Accretion of Dense Clumps in the Periastron Passage of Eta Carinae

TL;DR

This paper uses 3D hydrodynamical simulations to show how dense clumps in Eta Carinae's primary wind trigger accretion onto the secondary star near periastron, explaining observed X-ray minima.

Contribution

It demonstrates the role of wind clumps and instabilities in initiating accretion in Eta Carinae, providing a detailed physical mechanism for observed phenomena.

Findings

Dense wind clumps trigger accretion near periastron.

Accretion begins about a week before periastron.

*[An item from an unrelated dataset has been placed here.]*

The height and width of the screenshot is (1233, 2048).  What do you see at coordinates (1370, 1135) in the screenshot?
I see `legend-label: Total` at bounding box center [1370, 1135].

Clump formation by instabilities explains the X-ray minimum.

Abstract

We perform 3D hydrodynamical numerical simulations of the winds interaction process in the massive binary system $\eta$ Carinae, and find the secondary star to accrete mass from the dense primary wind close to periastron passage. This accretion is thought to result in the spectroscopic event and X-ray minimum observed in the system every revolution. In this study we limit ourselves to explore the role of clumps in the primary wind in triggering the accretion process. We include the gravity of the secondary star and the orbital motion starting 19 days (90 degrees) before periastron passage. The accretion process is triggered by dense clumps that cannot be decelerated by the ram pressure of the secondary wind. The dense clumps are formed by instabilities in the thin dense shell formed by the shocked primary wind gas. We explore the role of the numerical viscosity and some physical parameters on the initiation of the accretion process, and explain the unique properties of $\eta$ Car that allow for the periastron accretion process to occur. The accretion starts about a week before periastron passage, as is required to explain the several weeks long X-ray minimum.